» **HOW TO COMPLETE THIS TASK**: Starting from the line containing "Image resolution: width=1568", give again every line through the end of the entries, word for word. Pictures stay out of the copy.
▬▬▬▬▬▬▬▬▬▬
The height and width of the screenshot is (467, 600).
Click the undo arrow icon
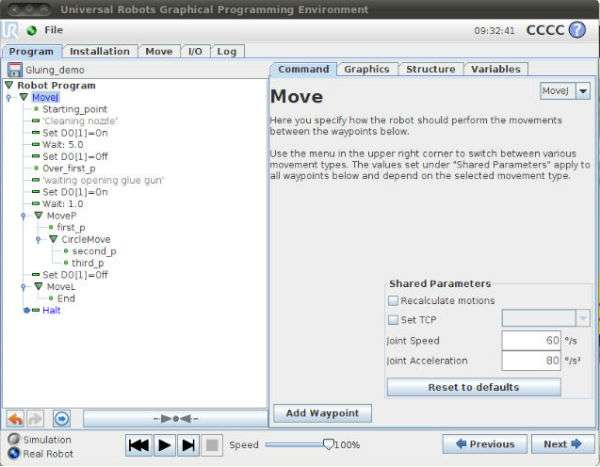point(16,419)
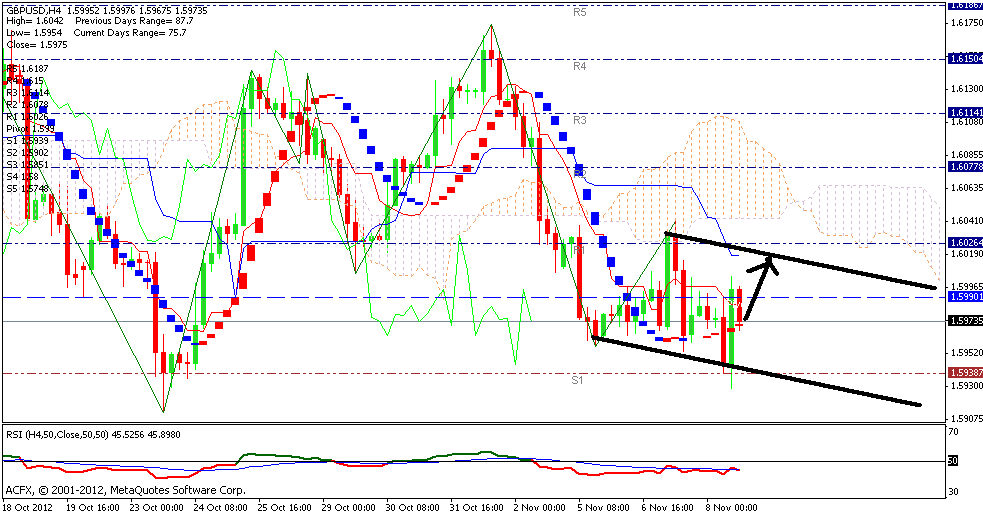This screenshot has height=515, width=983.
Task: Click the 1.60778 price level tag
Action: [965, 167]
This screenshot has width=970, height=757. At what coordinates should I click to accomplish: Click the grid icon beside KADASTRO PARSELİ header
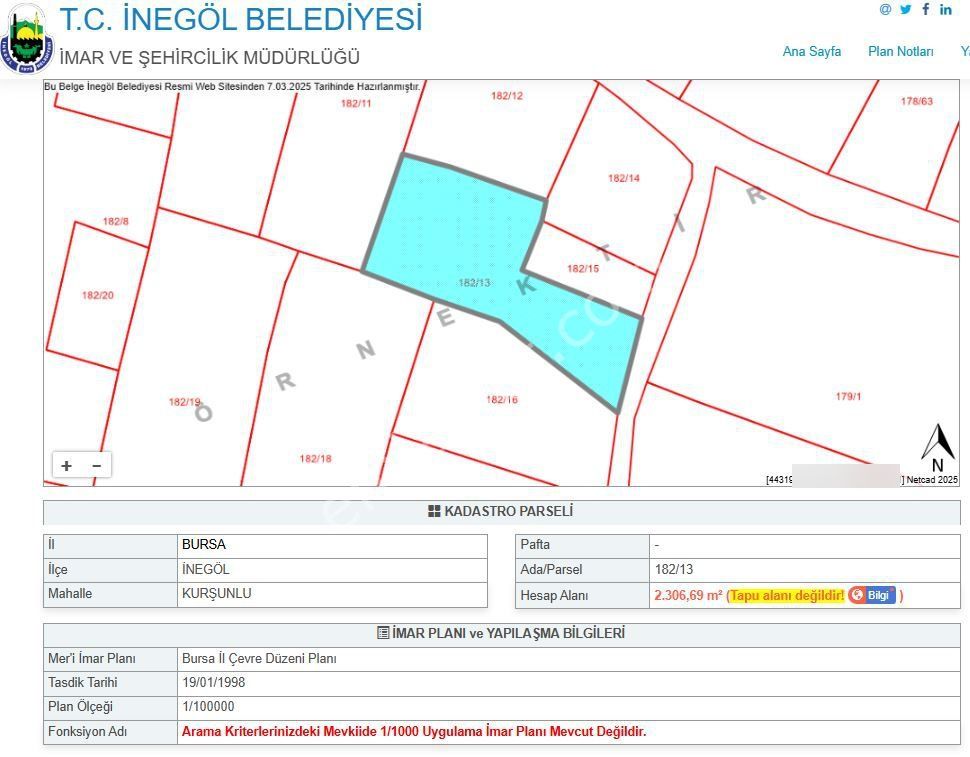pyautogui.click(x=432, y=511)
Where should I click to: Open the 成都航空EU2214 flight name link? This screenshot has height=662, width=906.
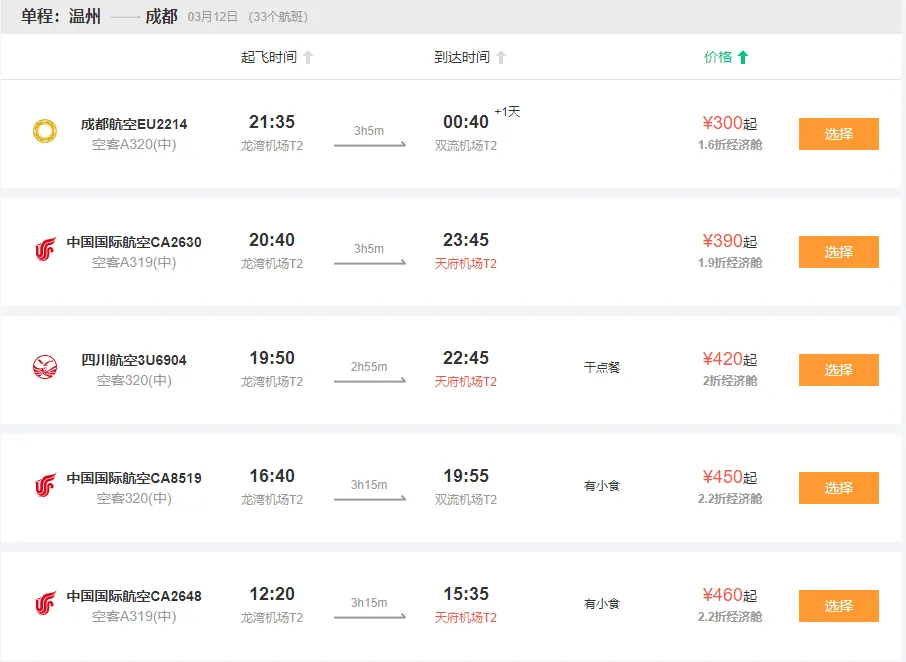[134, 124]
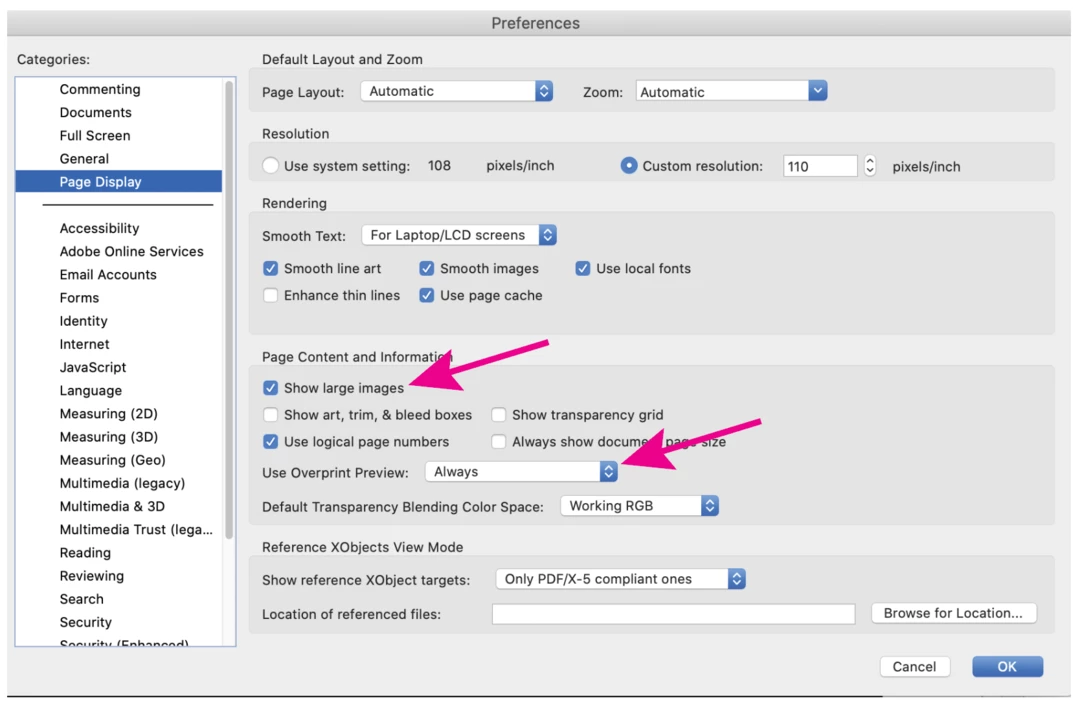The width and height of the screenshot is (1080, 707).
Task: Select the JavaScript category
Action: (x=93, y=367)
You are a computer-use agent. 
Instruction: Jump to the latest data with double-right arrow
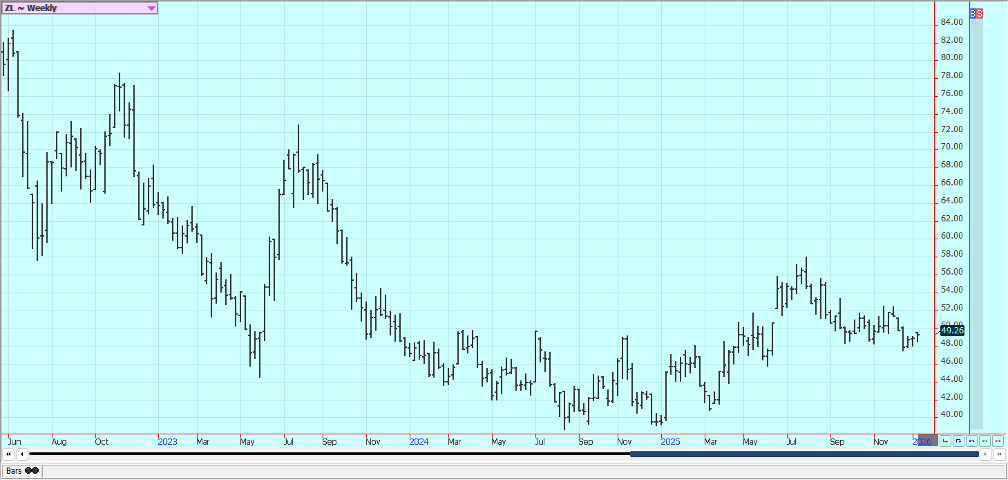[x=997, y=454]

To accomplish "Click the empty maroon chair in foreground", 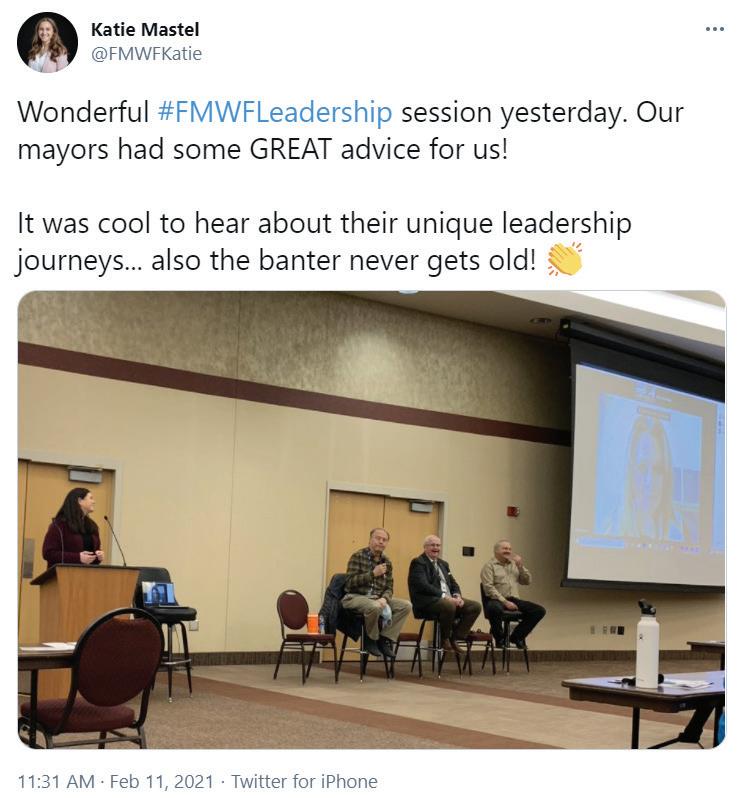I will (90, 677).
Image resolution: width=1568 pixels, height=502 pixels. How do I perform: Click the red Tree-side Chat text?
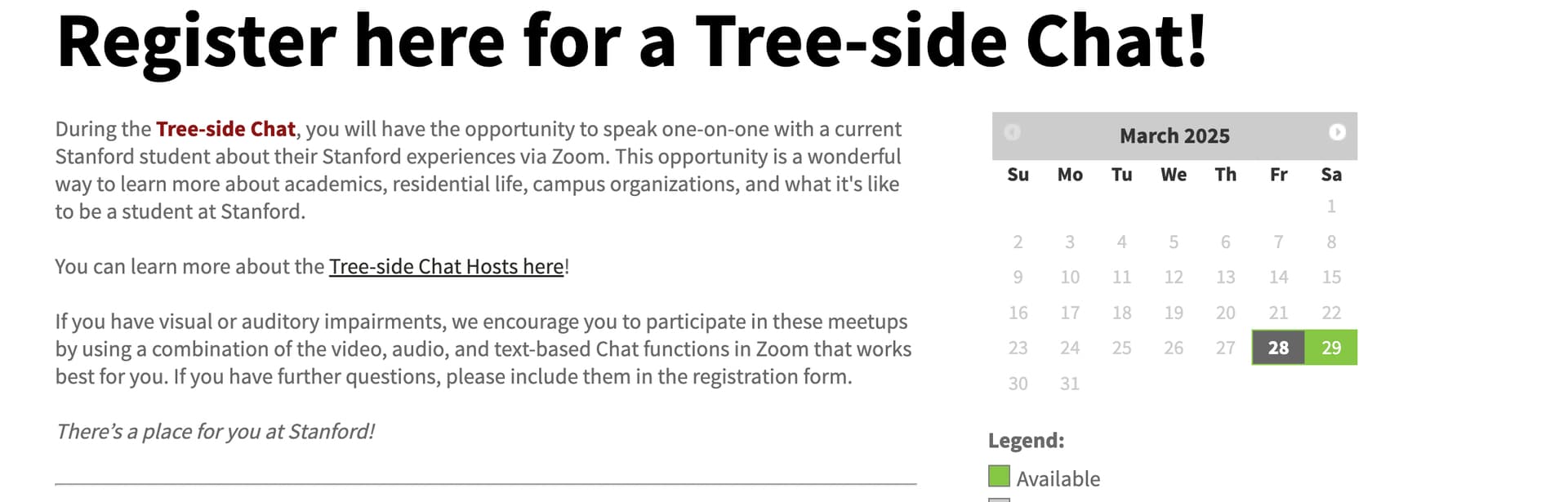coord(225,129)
▬▬▬▬▬▬▬▬▬▬
» **EXERCISE RESPONSE**:
Image resolution: width=1568 pixels, height=502 pixels. How do I perform: Click the red Tree-side Chat text?
coord(225,129)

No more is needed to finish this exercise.